Quantification of expiratory muscle strength is of clinical importance, particularly in patients with neuromuscular disease. Weakness may predispose to chest infections, impair cough, and increase mortality. We have previously demonstrated that maximum cough flow is related to twitch gastric pressures, a nonvolitional measure of expiratory muscle strength (1). Bach and Saporito have shown that a peak cough flow greater than 160 L/min predicts successful extubation and decannulation in patients with neuromuscular respiratory failure (18), whereas Chaudri and colleagues have demonstrated an association between the absence of cough spikes and increased mortality in amyotrophic lateral sclerosis (19).

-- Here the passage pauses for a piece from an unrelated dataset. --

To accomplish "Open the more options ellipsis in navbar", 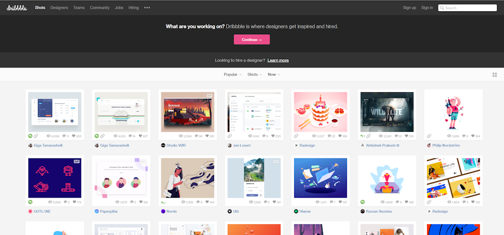I will [147, 8].
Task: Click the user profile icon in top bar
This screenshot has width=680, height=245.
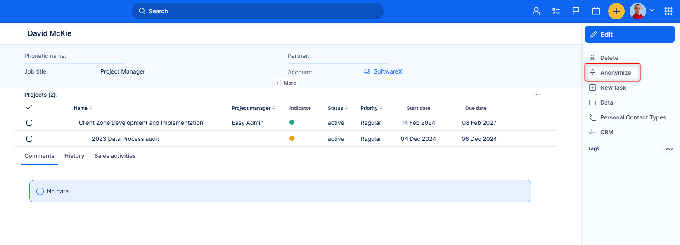Action: tap(536, 11)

PeMAX is a well established, simple noninvasive test of expiratory muscle strength, and the values recorded in our normal population were similar to previously reported studies using a flanged mouthpiece (3). A high value excludes severe weakness of the expiratory muscles, but difficulties arise when interpreting low values. As a volitional test, there are the usual limitations of understanding, cooperation, and motivation of subjects. Underestimation can also occur if there is a leak around the mouthpiece (a particular problem in patients with facial muscle weakness). In bulbar patients, a nonfunctioning glottis can cause an uncomfortable choking sensation, making mouth pressure measurements difficult (12). Some of these difficulties can be overcome by using a nonvolitional technique to assess expiratory muscle strength. Our laboratory has previously described magnetic stimulation over the thoracic vertebrae and the recording of twitch gastric pressures (1, 20); however, normal data are limited, and interpretation is difficult because of submaximal activation of the abdominal muscles.
In this study, we have demonstrated that there is a linear relationship between cough Pga and PeMAX. The range of normal values and the between-occasion within-subject reproducibility are similar between the two tests. This study also shows that 42% of patients considered to have expiratory muscle weakness from measurement of PeMAX have a normal cough Pga. Hence, cough Pga may be useful in excluding expiratory muscle weakness in patients found to have a low PeMAX. If expiratory muscle weakness is defined as the presence of a low PeMAX and low cough Pga, PeMAX would have a positive predictive value of 58% and cough Pga a positive predictive value of 94%.
In summary, PeMAX is the conventional test for assessing expiratory muscle strength. However, caution needs to be exercised when interpreting low values, as a low PeMAX may not always indicate expiratory muscle weakness. Cough gastric pressure provides a useful complementary test, particularly in patients who have difficulty performing the PeMAX maneuver.